Although everything he had done had been leading him to his goal of coaching college basketball, there was something about the high-school game he couldn’t leave.
“I realized this year how much I love coaching high school; how much I love winning; how much I love having my own program and how much I love spending time with my family,” Witherspoon said. “And then helping guys like you become better people, better students and better players.”
With a new goal now set, Witherspoon decided he would start searching for other head-coaching opportunities at the high-school level.
That’s when he shot a text over to his old friend at Dr. Phillips, telling McHale that DP was where he wanted to be.
“Every job is not the same, and when I made that list of where I wanted to be, DP was first,” Witherspoon said. “I’m not telling you that to blow smoke — I didn’t want to be at some of the other places as much. Me knowing Steve is important, me knowing what he wants and what his expectations are.
“The school itself and the program, the tradition and the players that have been here already and the talent that is already on this team from last year — that put DP first,” he said.
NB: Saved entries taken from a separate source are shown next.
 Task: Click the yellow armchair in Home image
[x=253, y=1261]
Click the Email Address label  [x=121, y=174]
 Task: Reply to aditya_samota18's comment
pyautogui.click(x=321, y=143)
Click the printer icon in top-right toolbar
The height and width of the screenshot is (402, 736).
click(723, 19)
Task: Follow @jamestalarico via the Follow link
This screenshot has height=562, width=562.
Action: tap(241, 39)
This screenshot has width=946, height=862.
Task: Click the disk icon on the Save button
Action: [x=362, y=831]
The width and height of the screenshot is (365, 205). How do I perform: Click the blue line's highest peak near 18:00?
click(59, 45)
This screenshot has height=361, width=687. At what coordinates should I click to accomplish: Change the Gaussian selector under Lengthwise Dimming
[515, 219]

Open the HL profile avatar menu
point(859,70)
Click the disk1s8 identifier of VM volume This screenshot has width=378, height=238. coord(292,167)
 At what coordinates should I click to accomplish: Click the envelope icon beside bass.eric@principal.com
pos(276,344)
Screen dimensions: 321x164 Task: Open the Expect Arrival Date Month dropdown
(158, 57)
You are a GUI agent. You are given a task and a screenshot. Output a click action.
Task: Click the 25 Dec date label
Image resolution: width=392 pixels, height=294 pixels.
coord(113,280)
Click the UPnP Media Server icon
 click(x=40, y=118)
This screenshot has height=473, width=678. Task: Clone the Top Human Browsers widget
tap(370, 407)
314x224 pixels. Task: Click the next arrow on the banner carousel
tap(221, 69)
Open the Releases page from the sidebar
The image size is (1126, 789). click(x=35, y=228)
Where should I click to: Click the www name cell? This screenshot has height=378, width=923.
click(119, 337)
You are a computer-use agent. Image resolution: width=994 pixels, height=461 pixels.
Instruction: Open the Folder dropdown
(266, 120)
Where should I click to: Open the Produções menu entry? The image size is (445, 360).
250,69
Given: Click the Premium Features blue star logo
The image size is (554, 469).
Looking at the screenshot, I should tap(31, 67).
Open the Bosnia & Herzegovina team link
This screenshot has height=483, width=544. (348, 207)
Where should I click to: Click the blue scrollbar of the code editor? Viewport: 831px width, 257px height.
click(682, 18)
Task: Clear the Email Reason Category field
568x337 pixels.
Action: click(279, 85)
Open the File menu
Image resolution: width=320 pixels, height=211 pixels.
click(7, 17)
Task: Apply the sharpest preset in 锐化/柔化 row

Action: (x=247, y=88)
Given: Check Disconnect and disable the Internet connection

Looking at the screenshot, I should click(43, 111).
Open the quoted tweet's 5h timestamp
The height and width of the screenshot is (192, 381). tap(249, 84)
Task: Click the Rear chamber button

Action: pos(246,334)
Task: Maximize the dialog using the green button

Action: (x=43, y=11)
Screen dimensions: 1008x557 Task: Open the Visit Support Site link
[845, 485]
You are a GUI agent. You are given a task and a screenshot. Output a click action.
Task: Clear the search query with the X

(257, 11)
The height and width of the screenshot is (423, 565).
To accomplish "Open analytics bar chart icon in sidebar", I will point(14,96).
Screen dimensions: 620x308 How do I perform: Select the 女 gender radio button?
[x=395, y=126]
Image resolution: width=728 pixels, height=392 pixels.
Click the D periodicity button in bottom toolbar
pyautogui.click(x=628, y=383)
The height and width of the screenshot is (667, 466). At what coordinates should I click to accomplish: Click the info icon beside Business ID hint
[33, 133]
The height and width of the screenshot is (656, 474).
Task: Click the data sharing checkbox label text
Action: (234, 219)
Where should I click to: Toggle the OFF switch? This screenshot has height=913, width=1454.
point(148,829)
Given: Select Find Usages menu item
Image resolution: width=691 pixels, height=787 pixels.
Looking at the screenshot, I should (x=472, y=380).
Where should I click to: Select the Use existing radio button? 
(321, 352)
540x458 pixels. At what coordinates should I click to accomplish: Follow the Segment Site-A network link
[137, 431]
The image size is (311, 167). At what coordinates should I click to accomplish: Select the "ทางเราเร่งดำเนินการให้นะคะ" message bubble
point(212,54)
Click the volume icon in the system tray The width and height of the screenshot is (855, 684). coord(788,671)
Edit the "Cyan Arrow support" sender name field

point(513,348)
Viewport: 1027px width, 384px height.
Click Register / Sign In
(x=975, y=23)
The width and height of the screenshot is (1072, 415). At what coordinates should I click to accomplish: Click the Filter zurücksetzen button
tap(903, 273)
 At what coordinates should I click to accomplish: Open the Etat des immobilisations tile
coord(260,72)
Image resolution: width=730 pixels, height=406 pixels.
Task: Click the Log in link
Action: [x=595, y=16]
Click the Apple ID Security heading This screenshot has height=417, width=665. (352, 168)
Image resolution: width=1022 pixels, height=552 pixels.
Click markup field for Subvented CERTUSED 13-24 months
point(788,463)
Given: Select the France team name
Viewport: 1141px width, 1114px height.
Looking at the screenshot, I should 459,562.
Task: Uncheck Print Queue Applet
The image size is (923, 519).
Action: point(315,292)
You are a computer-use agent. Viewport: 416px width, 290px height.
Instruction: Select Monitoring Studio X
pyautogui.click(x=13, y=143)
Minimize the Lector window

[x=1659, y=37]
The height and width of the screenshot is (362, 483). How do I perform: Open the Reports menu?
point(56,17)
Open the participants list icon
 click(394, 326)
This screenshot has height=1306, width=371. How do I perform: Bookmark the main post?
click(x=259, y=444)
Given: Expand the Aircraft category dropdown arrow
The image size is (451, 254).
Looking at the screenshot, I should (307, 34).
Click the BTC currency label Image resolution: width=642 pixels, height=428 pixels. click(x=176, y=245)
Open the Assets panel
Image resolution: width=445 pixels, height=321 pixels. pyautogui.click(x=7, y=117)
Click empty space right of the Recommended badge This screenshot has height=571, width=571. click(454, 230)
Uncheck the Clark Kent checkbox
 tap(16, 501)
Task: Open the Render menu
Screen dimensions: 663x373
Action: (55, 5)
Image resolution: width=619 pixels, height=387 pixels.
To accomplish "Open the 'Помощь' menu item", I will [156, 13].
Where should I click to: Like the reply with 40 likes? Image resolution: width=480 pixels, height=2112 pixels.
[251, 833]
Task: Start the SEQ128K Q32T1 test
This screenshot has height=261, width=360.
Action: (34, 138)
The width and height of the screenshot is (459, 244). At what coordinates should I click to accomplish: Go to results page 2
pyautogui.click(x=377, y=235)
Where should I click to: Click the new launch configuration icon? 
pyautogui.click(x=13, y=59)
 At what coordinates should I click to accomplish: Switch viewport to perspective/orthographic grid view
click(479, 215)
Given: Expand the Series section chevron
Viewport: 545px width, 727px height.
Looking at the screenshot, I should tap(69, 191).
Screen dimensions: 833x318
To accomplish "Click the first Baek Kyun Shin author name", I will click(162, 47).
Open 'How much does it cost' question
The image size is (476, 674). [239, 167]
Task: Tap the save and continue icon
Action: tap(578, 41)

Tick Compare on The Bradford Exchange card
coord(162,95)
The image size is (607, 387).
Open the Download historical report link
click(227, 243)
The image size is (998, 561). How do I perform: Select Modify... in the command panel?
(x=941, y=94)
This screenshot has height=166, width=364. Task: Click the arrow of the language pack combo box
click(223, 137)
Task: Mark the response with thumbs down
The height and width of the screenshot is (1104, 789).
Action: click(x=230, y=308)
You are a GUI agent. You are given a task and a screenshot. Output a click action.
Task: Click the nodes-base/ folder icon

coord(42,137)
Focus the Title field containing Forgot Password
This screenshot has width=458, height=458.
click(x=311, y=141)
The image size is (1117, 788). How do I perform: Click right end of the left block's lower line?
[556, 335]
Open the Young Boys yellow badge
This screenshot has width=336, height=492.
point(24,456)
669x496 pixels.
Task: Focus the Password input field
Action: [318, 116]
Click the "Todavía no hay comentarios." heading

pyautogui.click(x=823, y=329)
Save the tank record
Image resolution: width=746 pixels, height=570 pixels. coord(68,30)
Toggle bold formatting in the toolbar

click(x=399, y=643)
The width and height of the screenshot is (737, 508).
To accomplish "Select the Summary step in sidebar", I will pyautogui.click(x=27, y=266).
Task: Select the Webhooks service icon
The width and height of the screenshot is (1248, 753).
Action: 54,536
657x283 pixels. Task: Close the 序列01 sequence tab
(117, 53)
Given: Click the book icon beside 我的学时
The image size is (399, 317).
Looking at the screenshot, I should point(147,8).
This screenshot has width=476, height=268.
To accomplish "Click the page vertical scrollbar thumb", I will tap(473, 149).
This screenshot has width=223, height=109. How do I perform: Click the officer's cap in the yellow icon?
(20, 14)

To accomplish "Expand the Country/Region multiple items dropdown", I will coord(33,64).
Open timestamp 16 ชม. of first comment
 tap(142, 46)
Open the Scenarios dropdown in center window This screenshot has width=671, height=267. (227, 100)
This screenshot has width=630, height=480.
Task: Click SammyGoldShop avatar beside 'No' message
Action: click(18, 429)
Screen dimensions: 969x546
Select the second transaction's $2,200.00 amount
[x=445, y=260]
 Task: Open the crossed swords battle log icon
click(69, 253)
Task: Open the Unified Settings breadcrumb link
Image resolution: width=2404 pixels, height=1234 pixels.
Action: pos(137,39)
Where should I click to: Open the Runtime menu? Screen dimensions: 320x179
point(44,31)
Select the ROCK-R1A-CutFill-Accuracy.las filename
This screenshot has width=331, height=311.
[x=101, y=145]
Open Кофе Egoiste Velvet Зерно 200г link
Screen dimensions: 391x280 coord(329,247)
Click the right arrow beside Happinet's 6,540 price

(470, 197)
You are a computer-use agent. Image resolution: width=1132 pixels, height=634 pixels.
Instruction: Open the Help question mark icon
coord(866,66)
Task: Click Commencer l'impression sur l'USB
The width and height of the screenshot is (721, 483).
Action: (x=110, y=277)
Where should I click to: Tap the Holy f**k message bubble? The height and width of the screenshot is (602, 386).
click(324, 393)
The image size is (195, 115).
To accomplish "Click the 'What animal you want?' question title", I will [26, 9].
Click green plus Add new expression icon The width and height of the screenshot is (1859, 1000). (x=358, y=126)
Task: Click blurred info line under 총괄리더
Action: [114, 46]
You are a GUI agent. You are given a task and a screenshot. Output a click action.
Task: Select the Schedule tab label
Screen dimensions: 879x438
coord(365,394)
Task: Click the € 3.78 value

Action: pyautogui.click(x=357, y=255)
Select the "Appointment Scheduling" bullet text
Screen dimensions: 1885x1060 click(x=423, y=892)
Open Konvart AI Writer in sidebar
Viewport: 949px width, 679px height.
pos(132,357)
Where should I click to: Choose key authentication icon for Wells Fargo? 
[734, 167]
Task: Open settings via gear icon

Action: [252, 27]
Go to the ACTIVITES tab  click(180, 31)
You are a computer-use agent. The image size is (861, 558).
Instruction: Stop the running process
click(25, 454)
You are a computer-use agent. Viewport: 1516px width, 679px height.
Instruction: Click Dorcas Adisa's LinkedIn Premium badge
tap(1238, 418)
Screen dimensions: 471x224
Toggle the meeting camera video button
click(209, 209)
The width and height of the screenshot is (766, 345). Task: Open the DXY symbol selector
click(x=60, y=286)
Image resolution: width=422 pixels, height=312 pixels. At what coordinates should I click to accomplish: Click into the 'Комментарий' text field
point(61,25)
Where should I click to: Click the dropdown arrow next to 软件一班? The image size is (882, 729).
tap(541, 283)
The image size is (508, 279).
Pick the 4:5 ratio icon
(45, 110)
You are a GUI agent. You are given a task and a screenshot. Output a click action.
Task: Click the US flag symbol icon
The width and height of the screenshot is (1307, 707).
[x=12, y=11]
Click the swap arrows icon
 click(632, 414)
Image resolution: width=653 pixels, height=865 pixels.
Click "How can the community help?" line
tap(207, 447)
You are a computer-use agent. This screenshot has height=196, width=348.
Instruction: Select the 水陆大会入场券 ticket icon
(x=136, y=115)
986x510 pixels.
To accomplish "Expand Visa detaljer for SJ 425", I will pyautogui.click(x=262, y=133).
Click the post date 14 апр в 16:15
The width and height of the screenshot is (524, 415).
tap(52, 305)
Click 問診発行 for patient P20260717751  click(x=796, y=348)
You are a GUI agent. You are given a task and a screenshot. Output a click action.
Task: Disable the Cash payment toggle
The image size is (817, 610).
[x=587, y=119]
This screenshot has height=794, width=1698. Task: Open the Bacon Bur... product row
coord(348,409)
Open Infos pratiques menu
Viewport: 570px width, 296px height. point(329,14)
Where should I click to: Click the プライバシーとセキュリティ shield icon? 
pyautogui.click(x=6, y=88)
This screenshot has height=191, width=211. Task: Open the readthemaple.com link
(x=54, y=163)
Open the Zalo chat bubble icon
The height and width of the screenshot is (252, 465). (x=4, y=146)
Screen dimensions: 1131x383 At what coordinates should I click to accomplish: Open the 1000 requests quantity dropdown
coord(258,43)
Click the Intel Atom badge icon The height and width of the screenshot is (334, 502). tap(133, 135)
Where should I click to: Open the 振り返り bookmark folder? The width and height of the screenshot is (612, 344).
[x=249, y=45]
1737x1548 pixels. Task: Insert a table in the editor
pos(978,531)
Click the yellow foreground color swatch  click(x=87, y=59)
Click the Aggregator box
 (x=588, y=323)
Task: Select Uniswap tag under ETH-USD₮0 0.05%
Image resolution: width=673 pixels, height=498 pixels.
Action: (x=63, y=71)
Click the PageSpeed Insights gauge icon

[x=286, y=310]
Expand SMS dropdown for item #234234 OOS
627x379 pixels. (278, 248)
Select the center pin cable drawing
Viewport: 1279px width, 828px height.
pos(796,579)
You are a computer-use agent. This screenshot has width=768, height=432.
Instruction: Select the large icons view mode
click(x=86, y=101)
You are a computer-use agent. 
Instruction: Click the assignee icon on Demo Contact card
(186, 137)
Although winning is something that Witherspoon said he plans to do, he also discussed the expectations he had for those in the program now and in the future — noting that the “student” aspect in “student-athlete” came before the “athlete.”
With his expectations high regarding his players’ representation in the classroom, on the court Witherspoon said that it is tough to have any expectations at the moment.
Last year, the Panthers went 12-15 — which snapped a 28-year streak of consecutive winning seasons — but there is one thing of which Witherspoon is sure: He will do whatever he can to make sure that his team moves forward in every way possible.
“I can only really expect what I’m going to give, and that’s everything,” Witherspoon said. “Be committed 100% to us getting better every day and maximum daily improvement — those are my expectations.”